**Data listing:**
—————
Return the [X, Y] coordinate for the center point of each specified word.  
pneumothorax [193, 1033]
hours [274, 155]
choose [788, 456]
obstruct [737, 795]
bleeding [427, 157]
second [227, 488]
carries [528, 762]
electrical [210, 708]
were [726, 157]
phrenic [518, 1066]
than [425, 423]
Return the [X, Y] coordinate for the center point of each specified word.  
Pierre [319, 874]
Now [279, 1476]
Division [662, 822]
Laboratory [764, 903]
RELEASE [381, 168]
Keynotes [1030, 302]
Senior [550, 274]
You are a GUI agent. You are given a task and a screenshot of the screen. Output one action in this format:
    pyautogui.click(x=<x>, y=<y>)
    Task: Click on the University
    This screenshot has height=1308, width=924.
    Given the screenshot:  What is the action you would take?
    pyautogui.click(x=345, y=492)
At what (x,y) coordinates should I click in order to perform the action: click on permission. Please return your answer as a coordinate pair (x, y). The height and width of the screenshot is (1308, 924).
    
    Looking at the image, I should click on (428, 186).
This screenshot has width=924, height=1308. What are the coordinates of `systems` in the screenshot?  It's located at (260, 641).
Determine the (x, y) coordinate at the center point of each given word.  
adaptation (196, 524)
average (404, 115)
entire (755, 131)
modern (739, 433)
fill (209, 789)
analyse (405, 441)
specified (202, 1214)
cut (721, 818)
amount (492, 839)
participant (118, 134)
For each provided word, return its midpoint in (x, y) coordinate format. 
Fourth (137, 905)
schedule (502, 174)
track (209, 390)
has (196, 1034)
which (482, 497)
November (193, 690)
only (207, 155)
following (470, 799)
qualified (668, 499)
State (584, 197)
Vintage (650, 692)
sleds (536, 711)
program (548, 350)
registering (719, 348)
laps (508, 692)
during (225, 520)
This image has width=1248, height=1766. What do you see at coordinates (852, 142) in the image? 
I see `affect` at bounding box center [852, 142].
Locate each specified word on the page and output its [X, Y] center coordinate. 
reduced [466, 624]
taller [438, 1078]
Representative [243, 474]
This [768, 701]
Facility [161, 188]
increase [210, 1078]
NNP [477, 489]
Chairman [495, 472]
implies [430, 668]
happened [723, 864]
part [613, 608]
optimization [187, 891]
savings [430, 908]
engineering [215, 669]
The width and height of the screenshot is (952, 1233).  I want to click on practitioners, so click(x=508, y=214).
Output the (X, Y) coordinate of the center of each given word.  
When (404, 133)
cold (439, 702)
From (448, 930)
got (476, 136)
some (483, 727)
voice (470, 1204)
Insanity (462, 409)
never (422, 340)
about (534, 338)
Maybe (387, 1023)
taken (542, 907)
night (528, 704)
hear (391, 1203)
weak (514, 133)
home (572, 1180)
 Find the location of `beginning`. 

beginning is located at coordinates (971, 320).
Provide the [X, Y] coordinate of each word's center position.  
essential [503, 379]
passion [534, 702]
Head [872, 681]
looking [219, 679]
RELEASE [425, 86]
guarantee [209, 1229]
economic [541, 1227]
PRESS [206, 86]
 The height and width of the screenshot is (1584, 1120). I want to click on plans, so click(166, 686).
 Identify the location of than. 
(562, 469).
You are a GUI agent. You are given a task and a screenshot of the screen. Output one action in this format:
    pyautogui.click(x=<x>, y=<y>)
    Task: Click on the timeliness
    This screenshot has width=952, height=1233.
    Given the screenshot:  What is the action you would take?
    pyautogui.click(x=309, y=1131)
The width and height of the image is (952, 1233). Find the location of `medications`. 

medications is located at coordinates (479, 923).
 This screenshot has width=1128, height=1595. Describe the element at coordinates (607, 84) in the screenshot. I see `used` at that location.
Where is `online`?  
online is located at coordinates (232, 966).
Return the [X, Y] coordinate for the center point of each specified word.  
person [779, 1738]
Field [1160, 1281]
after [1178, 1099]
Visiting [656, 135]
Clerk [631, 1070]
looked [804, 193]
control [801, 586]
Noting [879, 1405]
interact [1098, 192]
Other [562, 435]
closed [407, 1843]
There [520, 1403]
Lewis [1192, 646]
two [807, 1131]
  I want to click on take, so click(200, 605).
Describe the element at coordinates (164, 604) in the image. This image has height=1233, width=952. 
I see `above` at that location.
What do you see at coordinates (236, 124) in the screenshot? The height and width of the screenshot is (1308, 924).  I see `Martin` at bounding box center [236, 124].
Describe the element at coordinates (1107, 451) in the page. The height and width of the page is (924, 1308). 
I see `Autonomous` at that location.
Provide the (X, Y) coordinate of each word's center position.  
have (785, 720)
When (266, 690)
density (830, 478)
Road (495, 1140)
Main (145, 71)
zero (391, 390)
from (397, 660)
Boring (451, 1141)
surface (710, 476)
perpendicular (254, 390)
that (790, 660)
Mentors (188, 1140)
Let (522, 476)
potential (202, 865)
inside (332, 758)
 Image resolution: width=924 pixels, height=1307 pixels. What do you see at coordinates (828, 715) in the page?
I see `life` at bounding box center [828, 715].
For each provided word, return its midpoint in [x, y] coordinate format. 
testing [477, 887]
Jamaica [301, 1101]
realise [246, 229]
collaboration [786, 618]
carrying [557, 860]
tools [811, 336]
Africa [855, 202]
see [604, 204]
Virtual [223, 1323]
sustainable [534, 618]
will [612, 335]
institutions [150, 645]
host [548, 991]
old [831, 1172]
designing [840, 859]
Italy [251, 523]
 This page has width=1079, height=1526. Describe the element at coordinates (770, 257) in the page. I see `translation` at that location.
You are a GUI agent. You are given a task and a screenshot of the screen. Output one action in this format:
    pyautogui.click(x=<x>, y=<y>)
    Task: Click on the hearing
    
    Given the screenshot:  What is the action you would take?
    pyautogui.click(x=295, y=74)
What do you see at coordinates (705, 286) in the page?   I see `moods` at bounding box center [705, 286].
—————
Format every line of the data above as a JSON list of strings, one string per line, leaving out blank lines.

[
  "Return the [X, Y] coordinate for the center point of each specified word.  ",
  "pneumothorax [193, 1033]",
  "hours [274, 155]",
  "choose [788, 456]",
  "obstruct [737, 795]",
  "bleeding [427, 157]",
  "second [227, 488]",
  "carries [528, 762]",
  "electrical [210, 708]",
  "were [726, 157]",
  "phrenic [518, 1066]",
  "than [425, 423]",
  "Return the [X, Y] coordinate for the center point of each specified word.  ",
  "Pierre [319, 874]",
  "Now [279, 1476]",
  "Division [662, 822]",
  "Laboratory [764, 903]",
  "RELEASE [381, 168]",
  "Keynotes [1030, 302]",
  "Senior [550, 274]",
  "You are a GUI agent. You are given a task and a screenshot of the screen. Output one action in this format:",
  "    pyautogui.click(x=<x>, y=<y>)",
  "    Task: Click on the University",
  "    This screenshot has height=1308, width=924.",
  "    Given the screenshot:  What is the action you would take?",
  "    pyautogui.click(x=345, y=492)",
  "At what (x,y) coordinates should I click in order to perform the action: click on permission. Please return your answer as a coordinate pair (x, y). The height and width of the screenshot is (1308, 924).",
  "    Looking at the image, I should click on (428, 186).",
  "This screenshot has width=924, height=1308. What are the coordinates of `systems` in the screenshot?  It's located at (260, 641).",
  "Determine the (x, y) coordinate at the center point of each given word.  ",
  "adaptation (196, 524)",
  "average (404, 115)",
  "entire (755, 131)",
  "modern (739, 433)",
  "fill (209, 789)",
  "analyse (405, 441)",
  "specified (202, 1214)",
  "cut (721, 818)",
  "amount (492, 839)",
  "participant (118, 134)",
  "For each provided word, return its midpoint in (x, y) coordinate format. ",
  "Fourth (137, 905)",
  "schedule (502, 174)",
  "track (209, 390)",
  "has (196, 1034)",
  "which (482, 497)",
  "November (193, 690)",
  "only (207, 155)",
  "following (470, 799)",
  "qualified (668, 499)",
  "State (584, 197)",
  "Vintage (650, 692)",
  "sleds (536, 711)",
  "program (548, 350)",
  "registering (719, 348)",
  "laps (508, 692)",
  "during (225, 520)",
  "This image has width=1248, height=1766. What do you see at coordinates (852, 142) in the image? ",
  "I see `affect` at bounding box center [852, 142].",
  "Locate each specified word on the page and output its [X, Y] center coordinate. ",
  "reduced [466, 624]",
  "taller [438, 1078]",
  "Representative [243, 474]",
  "This [768, 701]",
  "Facility [161, 188]",
  "increase [210, 1078]",
  "NNP [477, 489]",
  "Chairman [495, 472]",
  "implies [430, 668]",
  "happened [723, 864]",
  "part [613, 608]",
  "optimization [187, 891]",
  "savings [430, 908]",
  "engineering [215, 669]",
  "The width and height of the screenshot is (952, 1233).  I want to click on practitioners, so click(x=508, y=214).",
  "Output the (X, Y) coordinate of the center of each given word.  ",
  "When (404, 133)",
  "cold (439, 702)",
  "From (448, 930)",
  "got (476, 136)",
  "some (483, 727)",
  "voice (470, 1204)",
  "Insanity (462, 409)",
  "never (422, 340)",
  "about (534, 338)",
  "Maybe (387, 1023)",
  "taken (542, 907)",
  "night (528, 704)",
  "hear (391, 1203)",
  "weak (514, 133)",
  "home (572, 1180)",
  " Find the location of `beginning`. ",
  "beginning is located at coordinates (971, 320).",
  "Provide the [X, Y] coordinate of each word's center position.  ",
  "essential [503, 379]",
  "passion [534, 702]",
  "Head [872, 681]",
  "looking [219, 679]",
  "RELEASE [425, 86]",
  "guarantee [209, 1229]",
  "economic [541, 1227]",
  "PRESS [206, 86]",
  " The height and width of the screenshot is (1584, 1120). I want to click on plans, so click(166, 686).",
  " Identify the location of than. ",
  "(562, 469).",
  "You are a GUI agent. You are given a task and a screenshot of the screen. Output one action in this format:",
  "    pyautogui.click(x=<x>, y=<y>)",
  "    Task: Click on the timeliness",
  "    This screenshot has width=952, height=1233.",
  "    Given the screenshot:  What is the action you would take?",
  "    pyautogui.click(x=309, y=1131)",
  "The width and height of the image is (952, 1233). Find the location of `medications`. ",
  "medications is located at coordinates (479, 923).",
  " This screenshot has width=1128, height=1595. Describe the element at coordinates (607, 84) in the screenshot. I see `used` at that location.",
  "Where is `online`?  ",
  "online is located at coordinates (232, 966).",
  "Return the [X, Y] coordinate for the center point of each specified word.  ",
  "person [779, 1738]",
  "Field [1160, 1281]",
  "after [1178, 1099]",
  "Visiting [656, 135]",
  "Clerk [631, 1070]",
  "looked [804, 193]",
  "control [801, 586]",
  "Noting [879, 1405]",
  "interact [1098, 192]",
  "Other [562, 435]",
  "closed [407, 1843]",
  "There [520, 1403]",
  "Lewis [1192, 646]",
  "two [807, 1131]",
  "  I want to click on take, so click(200, 605).",
  "Describe the element at coordinates (164, 604) in the image. This image has height=1233, width=952. ",
  "I see `above` at that location.",
  "What do you see at coordinates (236, 124) in the screenshot? The height and width of the screenshot is (1308, 924).  I see `Martin` at bounding box center [236, 124].",
  "Describe the element at coordinates (1107, 451) in the page. The height and width of the page is (924, 1308). ",
  "I see `Autonomous` at that location.",
  "Provide the (X, Y) coordinate of each word's center position.  ",
  "have (785, 720)",
  "When (266, 690)",
  "density (830, 478)",
  "Road (495, 1140)",
  "Main (145, 71)",
  "zero (391, 390)",
  "from (397, 660)",
  "Boring (451, 1141)",
  "surface (710, 476)",
  "perpendicular (254, 390)",
  "that (790, 660)",
  "Mentors (188, 1140)",
  "Let (522, 476)",
  "potential (202, 865)",
  "inside (332, 758)",
  " Image resolution: width=924 pixels, height=1307 pixels. What do you see at coordinates (828, 715) in the page?",
  "I see `life` at bounding box center [828, 715].",
  "For each provided word, return its midpoint in [x, y] coordinate format. ",
  "testing [477, 887]",
  "Jamaica [301, 1101]",
  "realise [246, 229]",
  "collaboration [786, 618]",
  "carrying [557, 860]",
  "tools [811, 336]",
  "Africa [855, 202]",
  "see [604, 204]",
  "Virtual [223, 1323]",
  "sustainable [534, 618]",
  "will [612, 335]",
  "institutions [150, 645]",
  "host [548, 991]",
  "old [831, 1172]",
  "designing [840, 859]",
  "Italy [251, 523]",
  " This page has width=1079, height=1526. Describe the element at coordinates (770, 257) in the page. I see `translation` at that location.",
  "You are a GUI agent. You are given a task and a screenshot of the screen. Output one action in this format:",
  "    pyautogui.click(x=<x>, y=<y>)",
  "    Task: Click on the hearing",
  "    Given the screenshot:  What is the action you would take?",
  "    pyautogui.click(x=295, y=74)",
  "What do you see at coordinates (705, 286) in the page?   I see `moods` at bounding box center [705, 286]."
]